Il a été nommé fonctionnaire le 1er septembre 2014. Depuis cette date, il est maître généraliste de C______, dans le même établissement.
b. Le 21 février 2025, il a reçu en mains propres une convocation à un entretien de service prévu le 13 mars 2025. L’objectif de cet entretien était de l’entendre au sujet d’une éventuelle insuffisance de prestations. Cette situation était susceptible de conduire à une résiliation des rapports de service pour motif fondé.
c. Le 10 avril 2025, l’intéressé s’est exprimé sur le compte rendu de l’entretien de service.
d. Par courriel du 3 mai 2025, A______ a invité la conseillère d’État à lui transmettre tout courrier à sa nouvelle adresse, soit : « Hôtel D______, Rue E______ 1______, F-2______ F______ ».
e. Par décision du 28 mai 2025, envoyée par pli recommandé à A______, à l’adresse susmentionnée, la conseillère d’État a ouvert à son encontre une procédure de reclassement.
f. Selon le suivi des envois de la Poste, le pli contenant cette décision a été distribué le 3 juin 2025.
B. a. Par acte déposé au greffe de la chambre administrative de la Cour de justice le 17 juin 2025, A______ a interjeté recours contre la décision précitée, dénonçant une « faute morale, politique et professionnelle », ainsi qu’un « écrit calomnieux et diffamatoire ».
b. Le 23 juin 2025, le DIP a conclu à l’irrecevabilité du recours. Il ressortait du suivi de la Poste, produit en annexe, que sa décision avait été distribuée le 3 juin 2025.
c. Le 27 juin 2025, A______ a produit une écriture spontanée.

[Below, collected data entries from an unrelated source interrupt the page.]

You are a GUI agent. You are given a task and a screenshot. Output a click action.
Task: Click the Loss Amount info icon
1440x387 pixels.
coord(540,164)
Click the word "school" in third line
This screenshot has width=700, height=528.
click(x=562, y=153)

d. Par pli du même jour, la chambre administrative a invité le recourant à se déterminer sur l’éventuelle tardiveté de son recours.
e. Le 14 juillet 2025, le recourant a contesté le caractère tardif de son recours. Il se « courrouçait devant cette basse mesquinerie ». Par courriel du 7 juin 2025, produit en annexe de son écriture, la réceptionniste de son appart-hôtel lui avait indiqué que deux courriers étaient arrivés à la réception « ce jour-là ». Le jour même, il avait donc inscrit la date de réception du « 7 juin 2025 » sur la lettre de la conseillère d’État. Plus tard, la réceptionniste lui avait précisé qu’il était possible que l’une des deux lettres soit arrivée avant le 7 juin 2025. Les réceptionnistes de l’hôtel lui avaient assuré n’avoir « jamais rien signé » pour la réception des courriers. La chambre administrative pouvait les entendre à ce sujet si besoin. Il invoquait l’art. 62 al. 5 de la loi sur la procédure administrative du 12 septembre 1985
(LPA-GE - E 5 10).
f. Sur quoi, la cause a été gardée à juger, ce dont les parties ont été informées.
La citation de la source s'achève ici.